Tim Erlin, VP, product management and strategy, Tripwire:
“While we like to focus on the technical aspects of cyberattacks, it’s important to remember the role that people and social engineering play. From nation-state espionage to routine ransomware, human beings are often part of the attack chain, and an invaluable part of any defense strategy.”
Robb Reck, CISO, Ping Identity:
“Insider threats are still at the top of most organizations’ risk register, and that’s not likely to change. The fact is, insiders have access to sensitive data just to do their jobs, and trust comes along with that. There are numerous defenses in place to help with this risk, but none are fool-proof, and there is no set-and-forget technology that solves this problem. An effective insider threat program requires involving security, legal and HR to set, communicate and enforce policies. These policies will vary based on the role and risk of the insiders. For example, it’s much more important to monitor the behavior of employees with access to your nuclear centrifuges than those who can only alter your corporate intranet site. It’s essential that the insider threat program identify those high-risk positions and apply additional diligence to them.

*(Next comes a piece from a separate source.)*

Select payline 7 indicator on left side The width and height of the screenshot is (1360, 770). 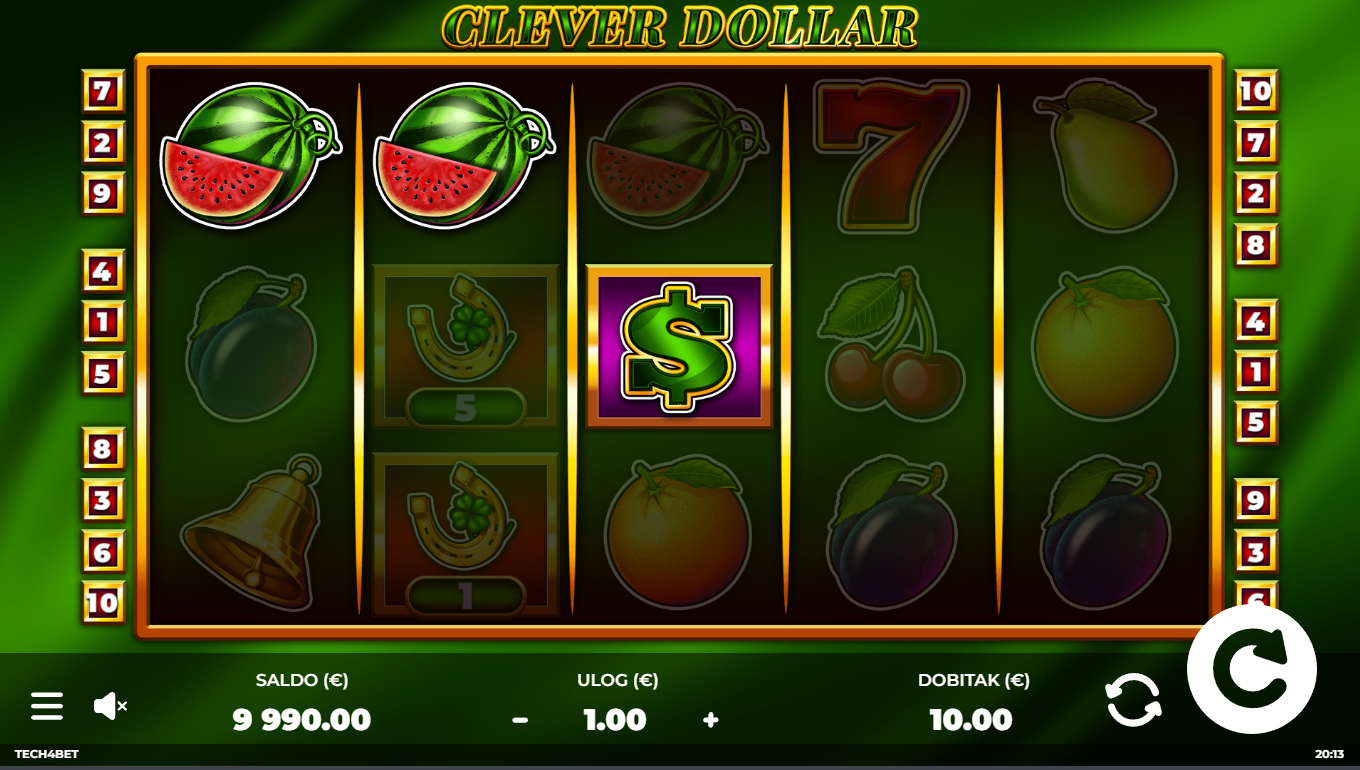[x=103, y=91]
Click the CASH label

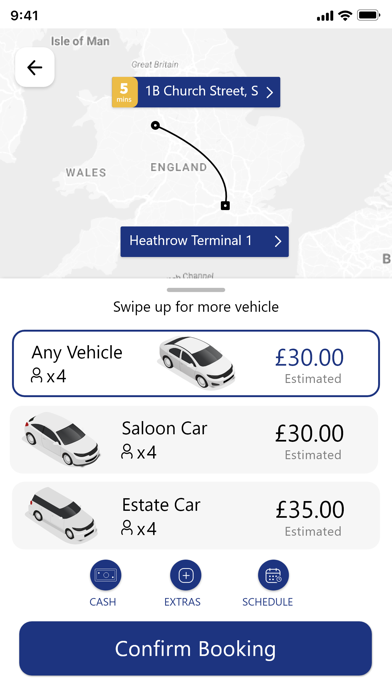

Insider threat programs often forego considering contractors and other third parties as threats, but this research shows that it has been an attack vector in the past, and is likely to be again. When considering what roles you have that are high risk, make sure you include third party access in your calculations.
Finally, even for those high risk roles, not all behavior is worth triggering an alert. Identify what corporate assets you are most concerned about, from an insider threat perspective, and align your preventative and monitoring controls around those. If you turn on alerting for too many systems you’re likely to be overwhelmed by the alerts, and become ineffective at managing any of them.”